* [Description of the task] Check each line below for "green" and say how many have it, with no other words.

Collection entries

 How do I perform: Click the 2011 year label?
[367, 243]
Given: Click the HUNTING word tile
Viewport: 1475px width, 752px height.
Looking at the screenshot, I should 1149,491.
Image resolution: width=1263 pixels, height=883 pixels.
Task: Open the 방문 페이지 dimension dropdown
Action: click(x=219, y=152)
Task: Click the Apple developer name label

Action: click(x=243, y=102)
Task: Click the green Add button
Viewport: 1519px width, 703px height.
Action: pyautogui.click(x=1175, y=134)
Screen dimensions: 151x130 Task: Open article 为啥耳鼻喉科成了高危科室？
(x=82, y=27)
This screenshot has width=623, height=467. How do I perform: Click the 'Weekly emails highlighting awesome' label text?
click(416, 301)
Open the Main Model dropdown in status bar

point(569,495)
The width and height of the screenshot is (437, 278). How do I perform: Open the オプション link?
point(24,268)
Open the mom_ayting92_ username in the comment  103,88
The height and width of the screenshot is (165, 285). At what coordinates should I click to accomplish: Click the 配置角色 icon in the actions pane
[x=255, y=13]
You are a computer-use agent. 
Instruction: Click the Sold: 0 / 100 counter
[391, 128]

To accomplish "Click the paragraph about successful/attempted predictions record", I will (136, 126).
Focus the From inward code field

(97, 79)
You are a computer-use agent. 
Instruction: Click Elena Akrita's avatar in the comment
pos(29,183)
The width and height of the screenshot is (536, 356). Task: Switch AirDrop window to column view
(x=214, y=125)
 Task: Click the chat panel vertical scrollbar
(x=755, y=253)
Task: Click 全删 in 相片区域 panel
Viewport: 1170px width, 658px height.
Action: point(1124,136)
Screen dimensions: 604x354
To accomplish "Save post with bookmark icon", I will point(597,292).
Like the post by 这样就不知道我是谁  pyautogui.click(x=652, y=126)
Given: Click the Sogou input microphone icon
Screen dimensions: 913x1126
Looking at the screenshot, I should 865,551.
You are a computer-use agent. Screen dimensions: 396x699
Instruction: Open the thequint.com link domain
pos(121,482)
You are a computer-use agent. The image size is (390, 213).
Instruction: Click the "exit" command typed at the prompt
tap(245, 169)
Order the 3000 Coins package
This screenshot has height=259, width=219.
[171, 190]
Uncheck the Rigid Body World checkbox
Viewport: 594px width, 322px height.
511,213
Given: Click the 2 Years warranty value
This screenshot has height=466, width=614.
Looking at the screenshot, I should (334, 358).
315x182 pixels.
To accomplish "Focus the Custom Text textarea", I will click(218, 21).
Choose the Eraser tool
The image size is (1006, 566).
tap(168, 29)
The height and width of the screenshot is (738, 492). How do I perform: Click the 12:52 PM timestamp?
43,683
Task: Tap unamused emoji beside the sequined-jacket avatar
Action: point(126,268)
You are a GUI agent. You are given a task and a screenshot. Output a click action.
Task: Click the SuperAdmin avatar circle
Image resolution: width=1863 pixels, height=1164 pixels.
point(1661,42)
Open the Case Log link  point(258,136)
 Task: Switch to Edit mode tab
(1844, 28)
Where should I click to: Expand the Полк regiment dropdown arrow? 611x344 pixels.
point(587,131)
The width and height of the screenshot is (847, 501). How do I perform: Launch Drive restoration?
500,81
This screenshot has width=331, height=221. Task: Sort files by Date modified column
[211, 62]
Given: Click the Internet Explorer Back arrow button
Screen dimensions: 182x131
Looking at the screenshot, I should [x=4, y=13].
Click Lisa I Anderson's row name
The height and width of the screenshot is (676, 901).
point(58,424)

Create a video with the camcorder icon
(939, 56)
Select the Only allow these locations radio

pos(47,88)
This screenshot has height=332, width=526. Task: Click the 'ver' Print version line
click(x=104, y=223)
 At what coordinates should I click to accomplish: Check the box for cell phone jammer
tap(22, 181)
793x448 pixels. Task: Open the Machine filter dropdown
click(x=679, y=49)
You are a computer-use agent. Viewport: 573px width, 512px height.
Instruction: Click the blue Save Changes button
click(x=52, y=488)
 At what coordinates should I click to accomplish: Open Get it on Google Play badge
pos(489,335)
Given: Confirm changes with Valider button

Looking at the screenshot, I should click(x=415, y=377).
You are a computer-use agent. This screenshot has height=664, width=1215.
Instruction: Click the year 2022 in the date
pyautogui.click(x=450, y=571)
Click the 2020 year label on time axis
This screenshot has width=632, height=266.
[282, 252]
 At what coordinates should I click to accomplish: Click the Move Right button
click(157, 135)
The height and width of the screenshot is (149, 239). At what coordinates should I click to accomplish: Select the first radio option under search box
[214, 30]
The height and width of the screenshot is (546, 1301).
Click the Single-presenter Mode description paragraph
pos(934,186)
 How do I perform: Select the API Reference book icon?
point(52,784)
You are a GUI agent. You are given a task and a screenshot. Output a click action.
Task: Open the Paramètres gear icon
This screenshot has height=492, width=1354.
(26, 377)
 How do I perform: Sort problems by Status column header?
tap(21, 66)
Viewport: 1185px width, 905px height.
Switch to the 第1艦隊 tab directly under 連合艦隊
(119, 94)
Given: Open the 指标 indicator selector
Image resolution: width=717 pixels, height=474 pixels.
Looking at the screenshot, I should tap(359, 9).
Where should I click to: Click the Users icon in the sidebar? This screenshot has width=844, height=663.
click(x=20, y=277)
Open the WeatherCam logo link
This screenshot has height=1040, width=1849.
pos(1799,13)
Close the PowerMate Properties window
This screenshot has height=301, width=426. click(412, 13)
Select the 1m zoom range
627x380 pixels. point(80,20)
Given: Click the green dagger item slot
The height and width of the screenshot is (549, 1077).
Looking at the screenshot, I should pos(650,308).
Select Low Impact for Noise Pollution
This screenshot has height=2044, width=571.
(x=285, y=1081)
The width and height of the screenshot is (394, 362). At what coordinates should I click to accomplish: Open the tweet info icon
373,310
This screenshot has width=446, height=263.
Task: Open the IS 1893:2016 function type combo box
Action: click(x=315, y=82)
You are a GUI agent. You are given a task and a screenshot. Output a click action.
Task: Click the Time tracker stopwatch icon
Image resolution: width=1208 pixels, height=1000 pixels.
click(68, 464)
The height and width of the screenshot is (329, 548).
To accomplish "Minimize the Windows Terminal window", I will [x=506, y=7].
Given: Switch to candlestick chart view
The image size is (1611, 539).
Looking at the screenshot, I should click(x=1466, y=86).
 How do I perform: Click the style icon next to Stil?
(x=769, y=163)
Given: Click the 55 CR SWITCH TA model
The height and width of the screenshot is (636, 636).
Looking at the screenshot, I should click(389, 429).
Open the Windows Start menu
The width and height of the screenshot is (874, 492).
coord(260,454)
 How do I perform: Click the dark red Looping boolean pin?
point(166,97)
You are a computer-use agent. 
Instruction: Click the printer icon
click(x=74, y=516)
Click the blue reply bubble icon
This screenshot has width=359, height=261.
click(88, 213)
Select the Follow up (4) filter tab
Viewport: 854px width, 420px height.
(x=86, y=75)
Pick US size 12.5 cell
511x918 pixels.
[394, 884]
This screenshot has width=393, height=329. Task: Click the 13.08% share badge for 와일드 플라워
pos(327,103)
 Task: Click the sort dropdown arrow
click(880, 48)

* [Answer to the exercise] 2